Viner silently went round the chapel, inspecting every monument its four walls sheltered.
“It occurs just nineteen times,” he announced at last. “Now, is it a coincidence that Miss Wickham’s name should be Avice? Or is it that there’s some connection between her and all these dead and gone Avices?”
“Very strange!” admitted Mr. Pawle. “Viner—we’ll go next and have a look at the parish registers. But look here! Not a word to parson or clerk about our business! We merely wish to make search for a certain legal purpose, eh?”
Three hours later Viner, heartily weary of turning over old registers full of crabbed writing, was glad when Mr. Pawle closed the one on which he was engaged, intimated that he had seen all he wanted, paid the fees for his search, and whispered to his companion that they would go to lunch.
“Well?” asked Viner as they walked across the square to the Ellington Arms. “Have we done anything?”
“Probably!” answered Mr. Pawle. “For you never know how these little matters might help. We’ve established two facts, anyway. One—that there have never been any folk of the name of Ashton in this town since the registers came into being in 1567; the other, that the name Avice was a very favourite one indeed amongst the women of the Cave-Gray family. And there’s just another little fact which I discovered, and said nothing about while the vicar and clerk were about—it may be nothing, and it may be something.”

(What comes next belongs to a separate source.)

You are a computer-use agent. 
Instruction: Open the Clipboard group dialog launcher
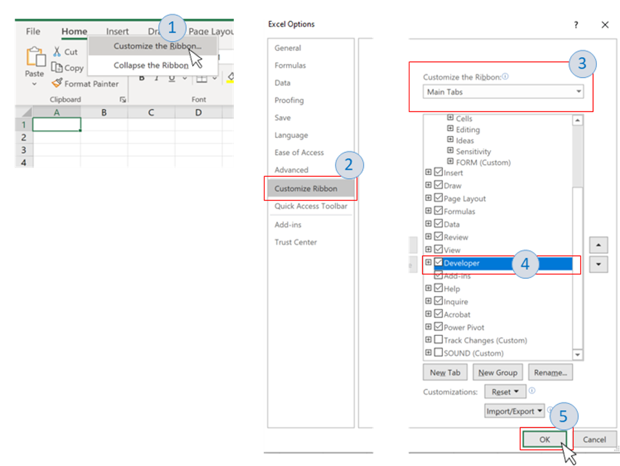click(x=122, y=100)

“What is it?” asked Viner.
“Well,” answered Mr. Pawle pausing a few yards away from the porch of the hotel, and speaking in a confidential voice, “it’s this: In turning up the records of the Cave-Gray family, as far as they are shown in their parish registers, I found that Stephen John Cave-Gray, sixth Earl of Ellingham, married one Georgina Wickham. Now, is that another coincidence? There you get the two names in combination—Avice Wickham. That particular Countess of Ellingham would, of course, be the grandmother of the Lord Marketstoke who disappeared. Did he think of her maiden name, Wickham, when he wanted a new one for himself? Possibly! And when he married, and had a daughter, did he think of the Christian name so popular with his own womenfolk of previous generations, and call his daughter Avice? And are Marketstoke and Wickham and Ashton all one and the same man?”
“Upon my word, it’s a strange muddle!” exclaimed Viner.
“Nothing as yet to what it will be,” remarked Mr. Pawle sententiously. “Come on—I’m famishing. Let’s lunch—and then we’ll go back to town.”
Another surprise awaited them when they walked into Mr. Pawle’s office in Bedford Row at four o’clock that afternoon. A card lay on the old lawyer’s blotting-pad, and after glancing at it, he passed it to Viner.
“See that?” he said. “Now, who on earth is Mr. Armitstead Ashton Armitstead, of Rouendale House, Rawtenstall? Who left this?” he went on, as a clerk entered the room with some letters.
“A gentleman who called at three o’clock, sir,” replied the clerk. “He said he’s travelled specially from Lancashire to see you about the Ashton affair. He’s going to call again, sir. In fact,” concluded the clerk, glancing into the anteroom, “I think he’s here now.”
“Bring him in,” commanded Mr. Pawle. He made a grimace at Viner as the clerk disappeared. “You see how things develop,” he murmured. “What are we going to hear next?”